Variability

Eamonn Mallon
26/08/2020

Descriptive statistics

height

  • Measurements often cluster around intermediate values (central tendency)
  • Variability of a sample is perhaps the most important quantity in data analysis

Variability

Variability is central to data analysis

  • greater variability in data = greater uncertainity in the parameters calculated from this data
  • => the lower our ability to distinguish between competing hypotheses

Measures of variability

plot of chunk unnamed-chunk-1

  • The x axis is just the order they were measured in, that is not important
  • How can we quantify the variation (the scatter)?

The range

plot of chunk unnamed-chunk-2

  • The range is the difference between the lowest and highest values
  • Too dependent on outlying values
  • Ideally all data would contribute to our measure of variability

A slight detour: Residuals

plot of chunk unnamed-chunk-3

  • Calculate departures from the mean \( \bar{y}-y \)
  • Add all them up \( \sum_{i=1}^{n} (\bar{y}-y_i) \)
  • But that equals zero!!!!!
  • Need to get rid of the signs

Behold! The sum of squares

plot of chunk unnamed-chunk-4

  • Ignore the signs, just use the absolute values
    • This is exactly what newer techniques do, but the sums are hard
  • So earlier techniques just squared the residuals before adding them
  • \( \sum_{i=1}^{n} (\bar{y}-y_i)^2 \)
  • The single most important quantity in all of statistics the sum of squares
  • 102.5454545 units squared

But what happens if you add more data?

  • The sum of squares gets bigger (unless your added data point was exactly the mean)
  • Hopefully, everyone can see this isn't great
  • Easily solved, just divide by n (mean squared deviation)
  • But hang on, we need to detour to explain degrees of freedom

A slight detour: Degrees of freedom

  • I have five numbers (positive or negative) that have to add up to 20
  • What's the first number?
    • Could be anything
    • Lets say its 2
  • What's the second number?
    • Could be anything
    • Lets say its 7
  • What's the third number?
    • Could be anything
    • Lets say its 4

A slight detour: Degrees of freedom

  • What's the four number?
    • Could be anything
    • Lets say its 0
  • What's the fifth number number?
    • It's got to be 7
  • Degrees of freedom (d.f.)
    • n - 1
    • the sample size, n, minus the number of parameters, p, estimated from the data.

Variance

  • \( \sum_{i=1}^{n} (\bar{y}-y_i)^2 \) we had to calculate the mean, that is we calculated one parameter
  • so rather than divide by n we divide by n-1
  • Mean squared deviation becomes \( \frac{\sum_{i=1}^{n} (\bar{y}-y_i)^2}{n-1} \)
  • also known as the variance \( s^2 \)
  • an unbiased estimate of the variance, because we have taken account of the fact that one parameter was estimated from the data prior to computation
  • standard deviation is s, the square root of variance. We use this as s is in the same dimensions as the mean (e.g mean height = 150cm, variance = 36cm2 , standard deviation = 6cm)

Using Variance

Variance can be used in two main ways

  • for establishing measures of unreliability
  • for testing hypotheses (a future lecture)
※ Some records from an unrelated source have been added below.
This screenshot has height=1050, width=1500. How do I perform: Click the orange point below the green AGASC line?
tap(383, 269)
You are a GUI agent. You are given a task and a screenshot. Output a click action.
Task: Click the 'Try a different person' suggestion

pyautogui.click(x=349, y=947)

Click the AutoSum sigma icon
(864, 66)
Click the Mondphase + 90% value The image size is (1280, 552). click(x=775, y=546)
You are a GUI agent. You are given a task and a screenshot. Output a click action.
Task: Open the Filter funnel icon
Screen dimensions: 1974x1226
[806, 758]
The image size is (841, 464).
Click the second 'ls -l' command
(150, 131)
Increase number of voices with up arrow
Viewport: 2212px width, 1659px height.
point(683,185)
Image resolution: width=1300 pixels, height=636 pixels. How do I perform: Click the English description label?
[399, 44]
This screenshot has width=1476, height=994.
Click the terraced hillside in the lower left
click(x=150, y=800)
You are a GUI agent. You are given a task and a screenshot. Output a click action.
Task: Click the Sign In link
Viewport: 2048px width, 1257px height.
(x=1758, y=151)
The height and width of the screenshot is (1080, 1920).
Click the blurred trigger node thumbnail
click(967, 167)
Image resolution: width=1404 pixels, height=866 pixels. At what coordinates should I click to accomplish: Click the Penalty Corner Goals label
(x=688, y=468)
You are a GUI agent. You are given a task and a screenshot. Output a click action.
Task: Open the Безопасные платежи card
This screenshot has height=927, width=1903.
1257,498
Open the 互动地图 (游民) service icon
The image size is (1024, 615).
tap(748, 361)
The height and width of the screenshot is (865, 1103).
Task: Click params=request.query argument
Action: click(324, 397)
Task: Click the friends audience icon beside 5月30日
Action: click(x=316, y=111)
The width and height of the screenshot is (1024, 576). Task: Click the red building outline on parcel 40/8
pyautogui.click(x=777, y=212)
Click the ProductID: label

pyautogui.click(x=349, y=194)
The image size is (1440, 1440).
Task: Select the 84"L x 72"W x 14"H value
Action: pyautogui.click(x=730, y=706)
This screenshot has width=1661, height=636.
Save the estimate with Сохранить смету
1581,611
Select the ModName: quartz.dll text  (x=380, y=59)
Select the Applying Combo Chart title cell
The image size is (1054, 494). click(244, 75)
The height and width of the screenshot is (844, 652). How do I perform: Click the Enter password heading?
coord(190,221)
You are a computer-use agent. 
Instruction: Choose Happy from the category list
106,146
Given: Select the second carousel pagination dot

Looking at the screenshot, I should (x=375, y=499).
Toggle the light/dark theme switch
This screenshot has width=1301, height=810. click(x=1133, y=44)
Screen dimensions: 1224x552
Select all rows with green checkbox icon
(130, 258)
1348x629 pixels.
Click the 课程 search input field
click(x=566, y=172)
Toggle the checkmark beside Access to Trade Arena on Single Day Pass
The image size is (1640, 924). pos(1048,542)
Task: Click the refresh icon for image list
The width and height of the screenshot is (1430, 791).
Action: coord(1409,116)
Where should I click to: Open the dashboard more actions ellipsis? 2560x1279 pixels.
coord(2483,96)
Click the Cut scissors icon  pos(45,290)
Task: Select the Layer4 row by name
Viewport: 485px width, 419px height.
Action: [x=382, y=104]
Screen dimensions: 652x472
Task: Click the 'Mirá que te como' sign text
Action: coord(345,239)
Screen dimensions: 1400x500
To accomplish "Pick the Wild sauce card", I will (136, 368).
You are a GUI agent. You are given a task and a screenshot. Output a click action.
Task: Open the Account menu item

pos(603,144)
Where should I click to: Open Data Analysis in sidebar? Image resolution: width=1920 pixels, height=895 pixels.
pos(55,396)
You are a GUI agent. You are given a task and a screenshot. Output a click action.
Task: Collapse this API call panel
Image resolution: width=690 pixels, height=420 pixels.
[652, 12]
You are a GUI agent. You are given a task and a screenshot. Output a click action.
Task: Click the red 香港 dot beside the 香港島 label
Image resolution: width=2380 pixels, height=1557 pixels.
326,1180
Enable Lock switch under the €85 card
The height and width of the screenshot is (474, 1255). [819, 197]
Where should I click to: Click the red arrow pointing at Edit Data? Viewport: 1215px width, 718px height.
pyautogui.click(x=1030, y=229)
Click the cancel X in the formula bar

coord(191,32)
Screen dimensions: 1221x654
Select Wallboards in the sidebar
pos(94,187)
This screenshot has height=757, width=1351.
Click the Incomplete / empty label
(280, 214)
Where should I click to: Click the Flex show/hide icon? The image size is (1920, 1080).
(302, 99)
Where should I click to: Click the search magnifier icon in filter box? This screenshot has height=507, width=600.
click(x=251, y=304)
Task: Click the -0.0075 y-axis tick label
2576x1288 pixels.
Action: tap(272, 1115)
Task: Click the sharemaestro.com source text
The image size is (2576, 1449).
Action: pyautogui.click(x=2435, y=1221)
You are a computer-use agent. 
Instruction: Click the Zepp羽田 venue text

A measure of unreliability

  • As variance increases so would unreliability
    • \( unreliability \propto s^2 \)
  • Unreliability should go down as the number of samples increases
    • \( unreliability \propto \frac{s^2}{n} \)
  • Unreliability should be in the same dimensions as our measurements
    • \( S.E._\bar{y} =\sqrt{\frac{s^2}{n}} \) Standard error of the mean (s.e.m)
  • An example: 50 \( \pm \) 5 (mean \( \pm \) s.e.m)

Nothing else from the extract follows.